今年(令和元年)も残り僅か。ということで、今回は少しおめでたい意味が込められた花についてご紹介いたします。今年が終わりお正月も終われば、大きな勝負――センター試験に臨むことになる高校三年生のうち、このまとめを読んでいる方は恐らく一人もいないでしょうが、昔の中国の「受験」――科挙と深い関係のある花を。


 遙か唐代の、旧暦二月――グレゴリオ暦に換算すると二月下旬から四月上旬のある日。都・長安の皇城にある礼部南院の、安上門街に面した築地の東に設けられた掲示場には、大勢の人が詰めかけていました。そして誰しもが、幾つもの名前が張り出された榜を一心に見つめ、そのうちある者は小躍りしながらその場を去り、またある者はがっくりと肩を落としてその場を去る。どころか、どんなに探しても自分の名前が見つからないことに半狂乱になる者も出ることもあった……。

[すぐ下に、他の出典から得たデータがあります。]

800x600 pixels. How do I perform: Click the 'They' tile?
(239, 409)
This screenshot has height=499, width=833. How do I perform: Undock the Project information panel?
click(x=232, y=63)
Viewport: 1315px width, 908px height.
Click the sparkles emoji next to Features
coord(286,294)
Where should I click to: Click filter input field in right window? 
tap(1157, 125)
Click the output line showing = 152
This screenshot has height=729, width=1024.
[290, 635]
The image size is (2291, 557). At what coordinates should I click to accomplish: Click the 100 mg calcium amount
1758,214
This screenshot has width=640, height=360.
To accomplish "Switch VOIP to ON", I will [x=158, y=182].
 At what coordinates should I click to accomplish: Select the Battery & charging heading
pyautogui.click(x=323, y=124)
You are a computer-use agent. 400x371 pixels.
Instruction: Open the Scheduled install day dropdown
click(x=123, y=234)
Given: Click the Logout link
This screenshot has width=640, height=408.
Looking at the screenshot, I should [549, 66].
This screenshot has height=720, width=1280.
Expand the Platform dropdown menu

 ここまで来ればもうお分かりでしょうが、これは隋から清まで中国で約千三百年も行われた官吏登用試験・科挙の最終合格の情景(の推測)です。もっとも、科挙に合格しただけで官僚になれるのではなく、任用試験も突破しないと駄目だったんですけどね! とはいえ、科挙に合格するのは即ち高級官僚へのスタートラインに立ったことであり、合格者の喜びは机とにらめっこする生活もこれで終わったという解放感も相まってひとしおです。そして、そんな彼らの喜びに彩りを添える花こそ、杏の花でした。


 科挙は時代によって違うけれど幾つかのコースに分かれていて、唐代でエリートへの登竜門だと見なされ、そのため難易度も高いのは「進士科」でした。どれくらい難関かというと、進士科の合格者で五十歳は若い方と言われるぐらい。

 そんな狭き門を突破した者には「進士」の称号が贈られ、旧暦二月が終わり三月になると、新進士たちは長安第一の景勝地・曲江池きょっこうちで宴を行います。曲江での宴もたけなわになると、進士たちは今度は飾り立てた小舟で西岸にある杏園に場を移し、改めて我が世の春を謳歌する。この宴は、将来のエリートを見物するために皇帝が、有望株を婿に迎えんと意気込むお偉方が、そして城中が空になるぐらいの長安市民が見物に訪れたという大変賑やかなものなのでした。


 努力の果てに喜びを掴んだ進士たち。彼らの顔を明るく照らした杏の花の雅称は「及第花」。つまり杏は及第(=科挙に合格する)や学業成就を象徴する、読書人の花だったのです。これには、孔子が故郷の杏に囲まれた壇で門弟に学問を教えたという伝説も関係していて、中国では花瓶に挿した紅い杏の花と書経(儒教の経典の一つ)で科挙合格を意味していました。それだけでなく、書経の古い呼び方は「尚書」で、尚書省といえば実務行政担当の官庁で、そのトップとは即ち宰相でしたから、「尚書紅杏」には「科挙に合格して宰相にまで出世する」という大変めでたい意味が込められていたのです。現代ではどうか分からないけれど、かつて中国では合格といえば、「桜咲く」ならぬ「杏咲く」だったのですね。


 他、杏の花に飛び交う燕を組み合わせた「杏林春燕きょうりんしゅんえん」(イェンは、イェンに通じる)、満開の杏林の中を意気揚々と馬を走らせる進士(※)を描いた「春風得意しゅんぷうとくい」は、全て杏に込められた「科挙及第」に由来しています。また杏は前述の読書人だけでなく、曲江の宴での婿選びから転じて「高貴な婿」をも象徴していました。

 ※新進士から特に年少の二名を選び、騎馬で曲江池周辺や長安の名園を巡らせ、杏や牡丹、芍薬など美しい花を取ってこさせる風流な趣向「探花たんか」が由来か。前述の合格者の宴は探花宴とも称され、探花は後代には、状元(首席)、榜眼(二番)に次ぐ、第三位の合格者を意味するようになった。この時派遣された進士は、探花使たんかし(探花郎とも)と呼ばれる。


 こうしてみると、杏はめでたいけれどお堅い植物だったのかなという感じですが、杏にはまた別の側面もあります。バラ科(桜や桃、梅もバラ科)らしい、可愛らしくも艶やかな薄紅色の花は陽春の象徴でもあり、農民にとっては春の種まきの時期の始まりを知らせる植物でもありました。それだけでなく初夏に沢山の実を付ける杏は多子の喩えにも用いられ、他のバラ科の果樹同様酸味があることから(参照:前話「梅」)愛を伝えるために用いられた植物でもあったのです。